(What is asked) Could you retype every one of the records below, line for line and without changing a character?

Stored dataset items
- - -
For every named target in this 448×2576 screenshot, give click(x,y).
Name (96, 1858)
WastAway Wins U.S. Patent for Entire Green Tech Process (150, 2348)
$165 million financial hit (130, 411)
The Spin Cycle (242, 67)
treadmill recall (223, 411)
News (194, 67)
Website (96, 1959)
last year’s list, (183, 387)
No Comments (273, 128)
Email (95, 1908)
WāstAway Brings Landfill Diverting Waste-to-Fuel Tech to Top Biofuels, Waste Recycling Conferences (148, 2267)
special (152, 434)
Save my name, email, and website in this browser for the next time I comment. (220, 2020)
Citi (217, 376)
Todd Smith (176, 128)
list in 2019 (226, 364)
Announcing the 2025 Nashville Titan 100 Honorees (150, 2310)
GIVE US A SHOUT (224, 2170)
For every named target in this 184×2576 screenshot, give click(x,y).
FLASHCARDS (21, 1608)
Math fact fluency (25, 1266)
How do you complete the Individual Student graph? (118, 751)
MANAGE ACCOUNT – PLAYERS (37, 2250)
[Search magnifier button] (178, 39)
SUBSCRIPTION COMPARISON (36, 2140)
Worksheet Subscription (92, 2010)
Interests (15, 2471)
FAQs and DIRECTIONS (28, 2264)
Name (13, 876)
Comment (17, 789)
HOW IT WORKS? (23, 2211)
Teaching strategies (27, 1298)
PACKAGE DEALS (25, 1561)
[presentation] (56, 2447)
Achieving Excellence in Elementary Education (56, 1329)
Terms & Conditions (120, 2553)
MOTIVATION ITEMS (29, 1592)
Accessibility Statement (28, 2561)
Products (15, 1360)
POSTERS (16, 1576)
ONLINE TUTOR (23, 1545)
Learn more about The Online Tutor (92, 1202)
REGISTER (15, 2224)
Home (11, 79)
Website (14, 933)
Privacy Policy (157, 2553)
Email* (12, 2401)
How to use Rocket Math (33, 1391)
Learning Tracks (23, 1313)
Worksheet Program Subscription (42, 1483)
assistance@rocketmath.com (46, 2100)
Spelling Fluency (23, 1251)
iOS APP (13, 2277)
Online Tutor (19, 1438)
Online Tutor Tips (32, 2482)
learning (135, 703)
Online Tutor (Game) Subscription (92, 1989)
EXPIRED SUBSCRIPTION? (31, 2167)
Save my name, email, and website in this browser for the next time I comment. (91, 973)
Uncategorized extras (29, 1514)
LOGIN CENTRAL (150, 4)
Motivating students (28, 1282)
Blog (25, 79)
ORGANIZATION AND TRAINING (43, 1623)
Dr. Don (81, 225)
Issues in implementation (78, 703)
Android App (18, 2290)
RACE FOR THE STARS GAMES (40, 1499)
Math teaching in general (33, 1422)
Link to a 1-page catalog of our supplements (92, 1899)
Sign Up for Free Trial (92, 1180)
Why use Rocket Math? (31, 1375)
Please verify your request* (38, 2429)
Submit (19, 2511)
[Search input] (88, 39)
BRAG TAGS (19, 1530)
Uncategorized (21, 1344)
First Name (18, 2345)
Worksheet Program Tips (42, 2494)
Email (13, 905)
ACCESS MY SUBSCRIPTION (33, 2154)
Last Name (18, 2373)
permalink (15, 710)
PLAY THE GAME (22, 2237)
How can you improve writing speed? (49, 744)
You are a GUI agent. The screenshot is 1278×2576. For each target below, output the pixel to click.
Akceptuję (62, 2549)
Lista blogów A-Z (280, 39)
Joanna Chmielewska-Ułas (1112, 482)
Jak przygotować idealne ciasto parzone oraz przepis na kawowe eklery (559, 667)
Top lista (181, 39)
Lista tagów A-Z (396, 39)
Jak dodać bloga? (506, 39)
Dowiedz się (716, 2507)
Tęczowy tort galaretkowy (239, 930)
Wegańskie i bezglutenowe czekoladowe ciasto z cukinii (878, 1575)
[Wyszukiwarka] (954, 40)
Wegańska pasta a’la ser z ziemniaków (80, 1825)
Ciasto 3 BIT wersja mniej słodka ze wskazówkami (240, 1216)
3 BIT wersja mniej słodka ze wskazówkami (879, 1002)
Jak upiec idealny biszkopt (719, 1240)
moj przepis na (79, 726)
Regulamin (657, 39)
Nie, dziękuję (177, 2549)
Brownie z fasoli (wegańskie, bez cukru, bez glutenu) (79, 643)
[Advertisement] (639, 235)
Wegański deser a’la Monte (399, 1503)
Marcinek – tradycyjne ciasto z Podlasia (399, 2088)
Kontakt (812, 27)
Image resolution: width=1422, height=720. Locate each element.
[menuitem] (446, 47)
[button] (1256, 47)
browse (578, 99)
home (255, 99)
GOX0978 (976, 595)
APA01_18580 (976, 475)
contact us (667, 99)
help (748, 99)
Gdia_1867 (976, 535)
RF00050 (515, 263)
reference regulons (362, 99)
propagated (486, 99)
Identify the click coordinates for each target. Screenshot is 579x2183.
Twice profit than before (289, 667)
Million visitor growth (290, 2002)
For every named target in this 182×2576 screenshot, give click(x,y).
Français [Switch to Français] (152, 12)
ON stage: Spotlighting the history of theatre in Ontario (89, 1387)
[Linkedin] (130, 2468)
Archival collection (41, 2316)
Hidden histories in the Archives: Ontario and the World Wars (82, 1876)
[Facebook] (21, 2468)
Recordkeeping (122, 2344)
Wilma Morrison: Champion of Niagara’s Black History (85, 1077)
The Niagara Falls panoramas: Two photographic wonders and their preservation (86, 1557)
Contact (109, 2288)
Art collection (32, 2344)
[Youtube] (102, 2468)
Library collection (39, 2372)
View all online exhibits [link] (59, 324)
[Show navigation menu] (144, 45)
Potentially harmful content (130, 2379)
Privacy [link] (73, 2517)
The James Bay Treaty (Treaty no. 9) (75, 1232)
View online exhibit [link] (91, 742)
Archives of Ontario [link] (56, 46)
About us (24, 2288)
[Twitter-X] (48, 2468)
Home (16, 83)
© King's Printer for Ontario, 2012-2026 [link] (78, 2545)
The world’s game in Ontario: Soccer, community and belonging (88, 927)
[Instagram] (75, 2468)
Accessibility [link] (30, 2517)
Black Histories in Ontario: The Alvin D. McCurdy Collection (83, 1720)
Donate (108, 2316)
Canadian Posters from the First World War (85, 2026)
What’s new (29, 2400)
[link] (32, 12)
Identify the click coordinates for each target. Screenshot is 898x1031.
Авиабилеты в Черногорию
- - -
(Reply to the task)
For every named target in this 448×2576 screenshot, give click(x,y).
Name (96, 1858)
WastAway Wins U.S. Patent for Entire Green Tech Process (150, 2348)
$165 million financial hit (130, 411)
The Spin Cycle (242, 67)
treadmill recall (223, 411)
News (194, 67)
Website (96, 1959)
last year’s list, (183, 387)
No Comments (273, 128)
Email (95, 1908)
WāstAway Brings Landfill Diverting Waste-to-Fuel Tech to Top Biofuels, Waste Recycling Conferences (148, 2267)
special (152, 434)
Save my name, email, and website in this browser for the next time I comment. (220, 2020)
Citi (217, 376)
Todd Smith (176, 128)
list in 2019 (226, 364)
Announcing the 2025 Nashville Titan 100 Honorees (150, 2310)
GIVE US A SHOUT (224, 2170)
For every named target in this 184×2576 screenshot, give click(x,y).
FLASHCARDS (21, 1608)
Math fact fluency (25, 1266)
How do you complete the Individual Student graph? (118, 751)
MANAGE ACCOUNT – PLAYERS (37, 2250)
[Search magnifier button] (178, 39)
SUBSCRIPTION COMPARISON (36, 2140)
Worksheet Subscription (92, 2010)
Interests (15, 2471)
FAQs and DIRECTIONS (28, 2264)
Name (13, 876)
Comment (17, 789)
HOW IT WORKS? (23, 2211)
Teaching strategies (27, 1298)
PACKAGE DEALS (25, 1561)
[presentation] (56, 2447)
Achieving Excellence in Elementary Education (56, 1329)
Terms & Conditions (120, 2553)
MOTIVATION ITEMS (29, 1592)
Accessibility Statement (28, 2561)
Products (15, 1360)
POSTERS (16, 1576)
ONLINE TUTOR (23, 1545)
Learn more about The Online Tutor (92, 1202)
REGISTER (15, 2224)
Home (11, 79)
Website (14, 933)
Privacy Policy (157, 2553)
Email* (12, 2401)
How to use Rocket Math (33, 1391)
Learning Tracks (23, 1313)
Worksheet Program Subscription (42, 1483)
assistance@rocketmath.com (46, 2100)
Spelling Fluency (23, 1251)
iOS APP (13, 2277)
Online Tutor (19, 1438)
Online Tutor Tips (32, 2482)
learning (135, 703)
Online Tutor (Game) Subscription (92, 1989)
EXPIRED SUBSCRIPTION? (31, 2167)
Save my name, email, and website in this browser for the next time I comment. (91, 973)
Uncategorized extras (29, 1514)
LOGIN CENTRAL (150, 4)
Motivating students (28, 1282)
Blog (25, 79)
ORGANIZATION AND TRAINING (43, 1623)
Dr. Don (81, 225)
Issues in implementation (78, 703)
Android App (18, 2290)
RACE FOR THE STARS GAMES (40, 1499)
Math teaching in general (33, 1422)
Link to a 1-page catalog of our supplements (92, 1899)
Sign Up for Free Trial (92, 1180)
Why use Rocket Math? (31, 1375)
Please verify your request* (38, 2429)
Submit (19, 2511)
[Search input] (88, 39)
BRAG TAGS (19, 1530)
Uncategorized (21, 1344)
First Name (18, 2345)
Worksheet Program Tips (42, 2494)
Email (13, 905)
ACCESS MY SUBSCRIPTION (33, 2154)
Last Name (18, 2373)
permalink (15, 710)
PLAY THE GAME (22, 2237)
How can you improve writing speed? (49, 744)
You are a GUI agent. The screenshot is 1278×2576. For each target below, output the pixel to click.
Akceptuję (62, 2549)
Lista blogów A-Z (280, 39)
Joanna Chmielewska-Ułas (1112, 482)
Jak przygotować idealne ciasto parzone oraz przepis na kawowe eklery (559, 667)
Top lista (181, 39)
Lista tagów A-Z (396, 39)
Jak dodać bloga? (506, 39)
Dowiedz się (716, 2507)
Tęczowy tort galaretkowy (239, 930)
Wegańskie i bezglutenowe czekoladowe ciasto z cukinii (878, 1575)
[Wyszukiwarka] (954, 40)
Wegańska pasta a’la ser z ziemniaków (80, 1825)
Ciasto 3 BIT wersja mniej słodka ze wskazówkami (240, 1216)
3 BIT wersja mniej słodka ze wskazówkami (879, 1002)
Jak upiec idealny biszkopt (719, 1240)
moj przepis na (79, 726)
Regulamin (657, 39)
Nie, dziękuję (177, 2549)
Brownie z fasoli (wegańskie, bez cukru, bez glutenu) (79, 643)
[Advertisement] (639, 235)
Wegański deser a’la Monte (399, 1503)
Marcinek – tradycyjne ciasto z Podlasia (399, 2088)
Kontakt (812, 27)
Image resolution: width=1422, height=720. Locate each element.
[menuitem] (446, 47)
[button] (1256, 47)
browse (578, 99)
home (255, 99)
GOX0978 (976, 595)
APA01_18580 (976, 475)
contact us (667, 99)
help (748, 99)
Gdia_1867 (976, 535)
RF00050 (515, 263)
reference regulons (362, 99)
propagated (486, 99)
Identify the click coordinates for each target. Screenshot is 579x2183.
Twice profit than before (289, 667)
Million visitor growth (290, 2002)
For every named target in this 182×2576 screenshot, give click(x,y).
Français [Switch to Français] (152, 12)
ON stage: Spotlighting the history of theatre in Ontario (89, 1387)
[Linkedin] (130, 2468)
Archival collection (41, 2316)
Hidden histories in the Archives: Ontario and the World Wars (82, 1876)
[Facebook] (21, 2468)
Recordkeeping (122, 2344)
Wilma Morrison: Champion of Niagara’s Black History (85, 1077)
The Niagara Falls panoramas: Two photographic wonders and their preservation (86, 1557)
Contact (109, 2288)
Art collection (32, 2344)
[Youtube] (102, 2468)
Library collection (39, 2372)
View all online exhibits [link] (59, 324)
[Show navigation menu] (144, 45)
Potentially harmful content (130, 2379)
Privacy [link] (73, 2517)
The James Bay Treaty (Treaty no. 9) (75, 1232)
View online exhibit [link] (91, 742)
Archives of Ontario [link] (56, 46)
About us (24, 2288)
[Twitter-X] (48, 2468)
Home (16, 83)
© King's Printer for Ontario, 2012-2026 [link] (78, 2545)
The world’s game in Ontario: Soccer, community and belonging (88, 927)
[Instagram] (75, 2468)
Accessibility [link] (30, 2517)
Black Histories in Ontario: The Alvin D. McCurdy Collection (83, 1720)
Donate (108, 2316)
Canadian Posters from the First World War (85, 2026)
What’s new (29, 2400)
[link] (32, 12)
Identify the click coordinates for each target. Screenshot is 898x1031.
Авиабилеты в Черногорию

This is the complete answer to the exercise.